The second problem is probably more serious and prejudicial to long term reliability of the drive train. The intermediate or idler gears in the power train are very narrow, in my opinion, far too narrow, and there is no reason for them to be so. If they had been designed properly, they could have taken up almost the entire width of the inside of the plastic gear casing. The spacing in the gear casing is approximately 5mm, and yet the idler gears are only approximately 1.4mm wide. The axle gear is 2mm wide.

The root of the problem is that the idler gears are able to slide sideways by a little greater than 1mm, meaning that at times, less than 0.4mm of gears may be in mesh. Under load, the gears are able to force themselves sideways a fraction more and suddenly one tooth jumps over the top of the tooth it is meshing with on the next gear. If this process continues for any period of time, the edges of the teeth will round off and suddenly you have no drive at all.

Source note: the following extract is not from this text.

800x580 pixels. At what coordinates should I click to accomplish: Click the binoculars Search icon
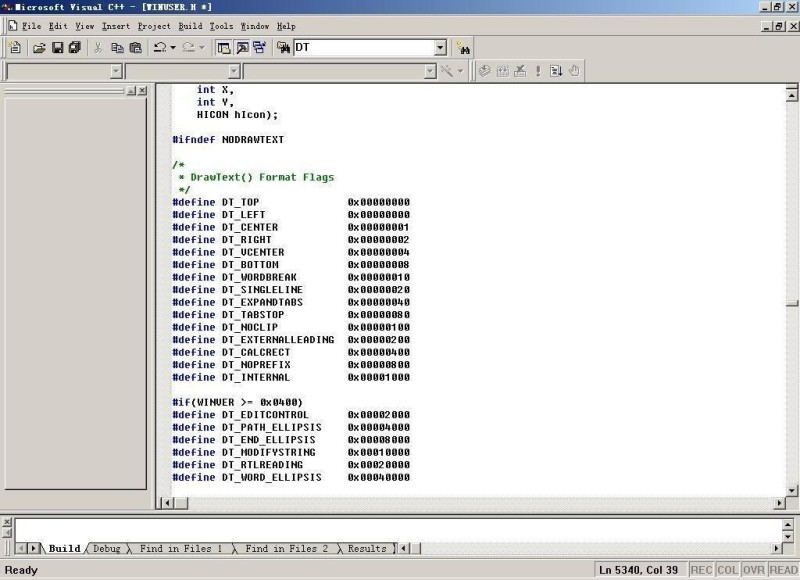pos(463,47)
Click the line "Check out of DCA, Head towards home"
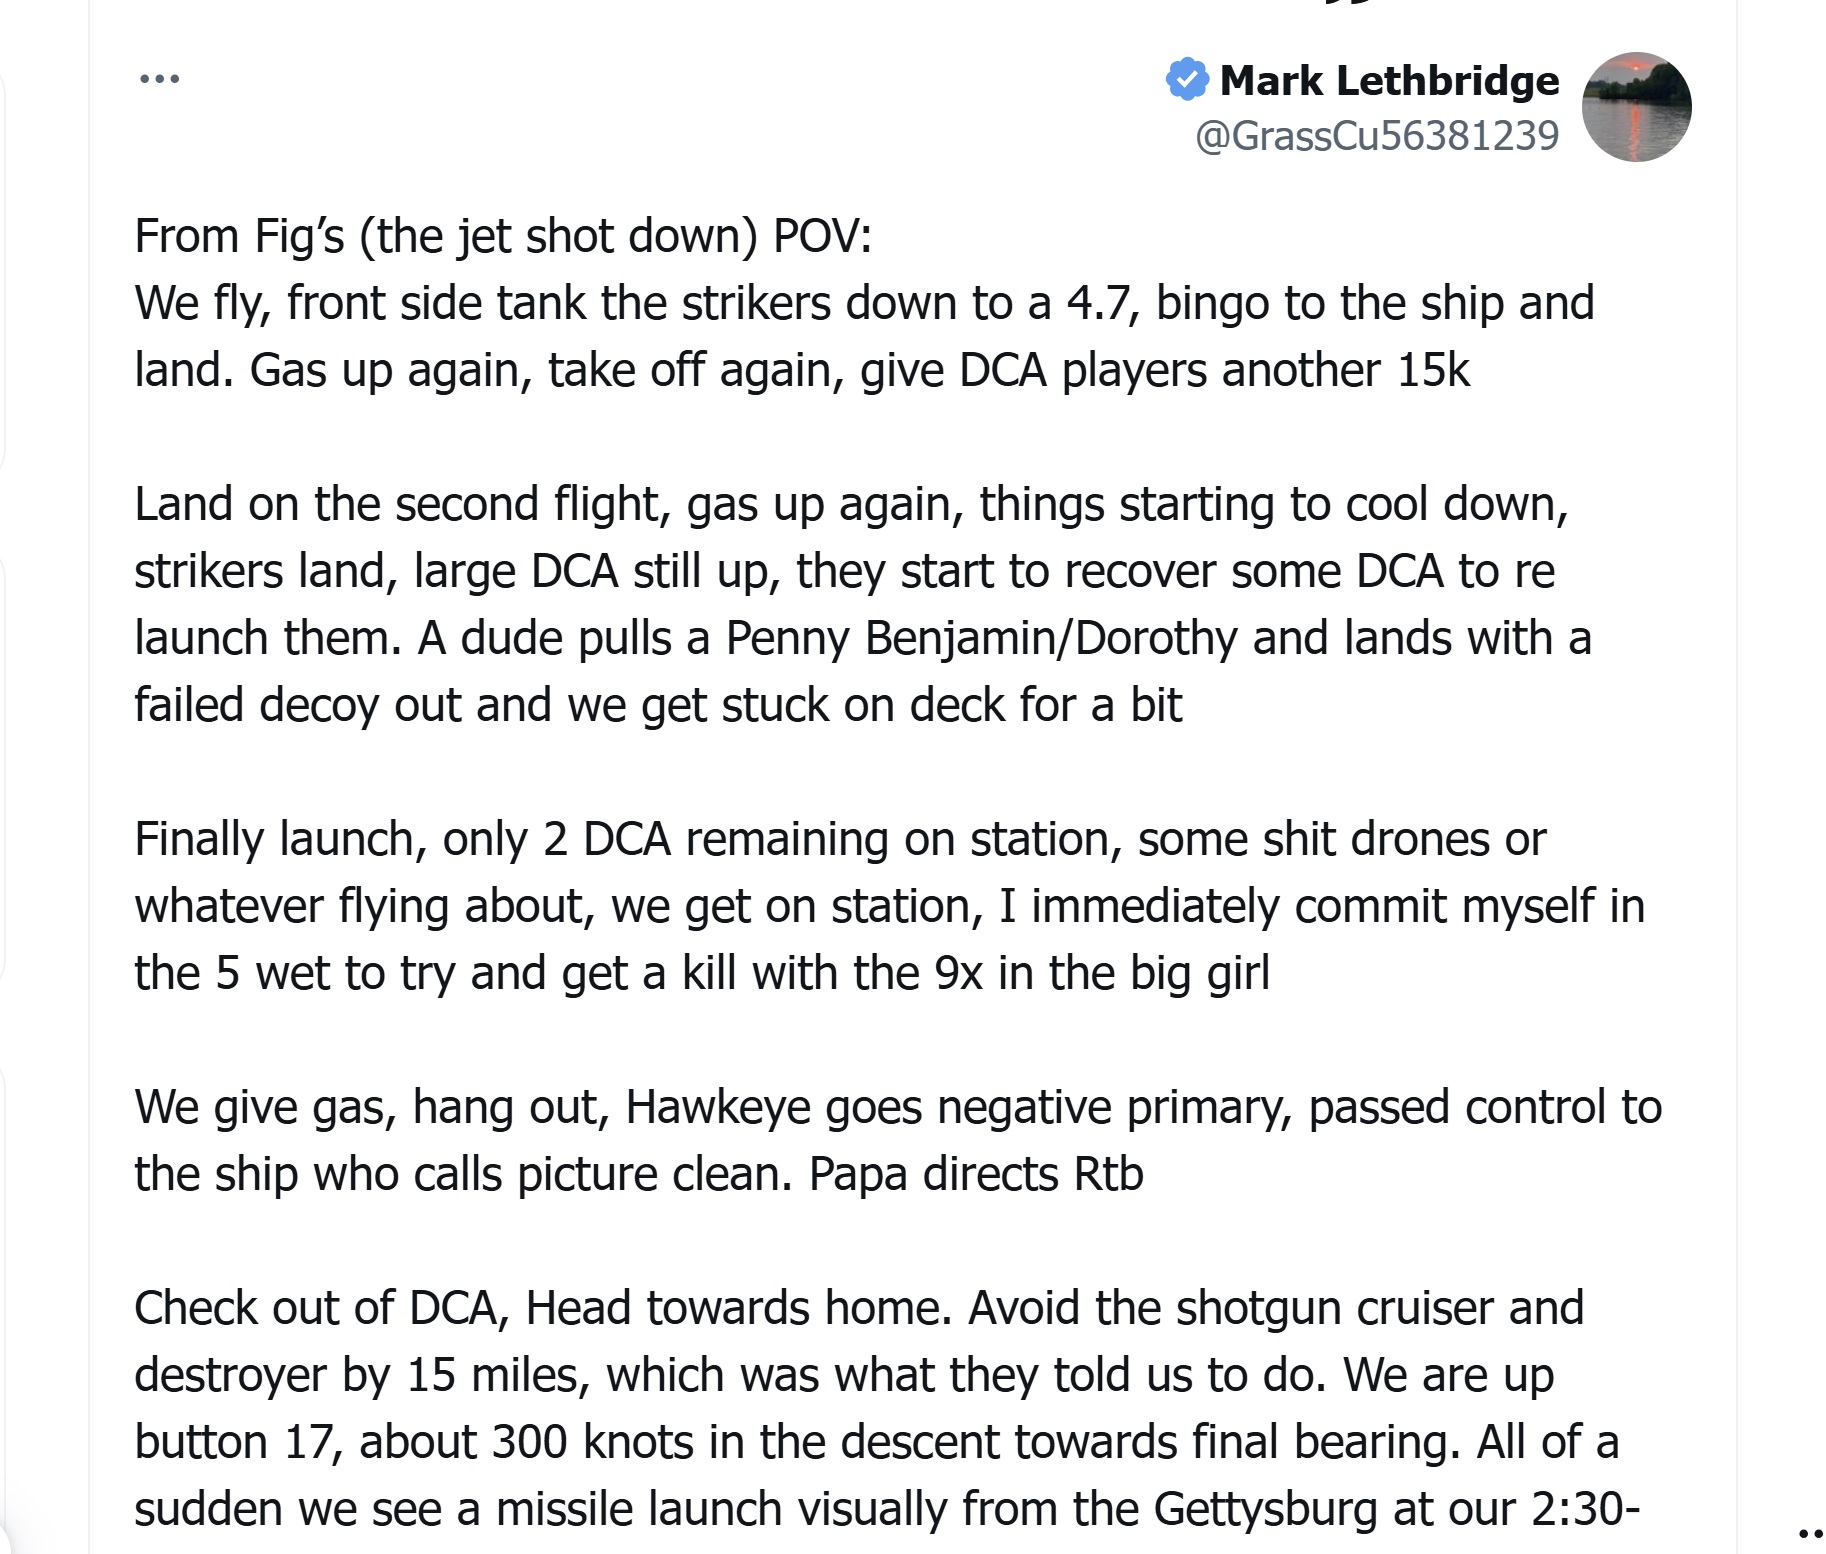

The rather strange gear tooth profile also compounds this problem.

This would also account for why Captain Underdacks & Roachie noted that the clicking only seems to occur on grades or under load, not on the flat.

As a result, I am surmising that the clicking sound heard by Roachie and others is due to the gears jumping teeth, as Roachie suggested earlier, and there is no simple fix for this. It would be possible to replace the gears with metal gears, but the cost of making those gears combined with the labour costs in disassembling the model and replacing the gears would make the exercise uneconomical.

I am at present trying to coax my camera into behaving properly in the macro mode so I can take a photo of the gears to illustrate the problem. I will post more when I have done so.

Geoff
  hosk1956 Deputy Commissioner

Location: no where near gunzels
The second problem is probably more serious and prejudicial to long term reliability of the drive train. The intermediate or idler gears in the power train are very narrow, in my opinion, far too narrow, and there is no reason for them to be so. If they had been designed properly, they could have taken up almost the entire width of the inside of the plastic gear casing. The spacing in the gear casing is approximately 5mm, and yet the idler gears are only approximately 1.4mm wide. The axle gear is 2mm wide.

The root of the problem is that the idler gears are able to slide sideways by a little greater than 1mm, meaning that at times, less than 0.4mm of gears may be in mesh. Under load, the gears are able to force themselves sideways a fraction more and suddenly one tooth jumps over the top of the tooth it is meshing with on the next gear. If this process continues for any period of time, the edges of the teeth will round off and suddenly you have no drive at all. The rather strange gear tooth profile also compounds this problem.

This would also account for why Captain Underdacks & Roachie noted that the clicking only seems to occur on grades or under load, not on the flat.

As a result, I am surmising that the clicking sound heard by Roachie and others is due to the gears jumping teeth, as Roachie suggested earlier, and there is no simple fix for this. It would be possible to replace the gears with metal gears, but the cost of making those gears combined with the labour costs in disassembling the model and replacing the gears would make the exercise uneconomical.

I am at present trying to coax my camera into behaving properly in the macro mode so I can take a photo of the gears to illustrate the problem. I will post more when I have done so.

Geoff
"TheBlacksmith"


Can the thin idler gear be packed with washers to reduce that 1mm sideways slop Geoff?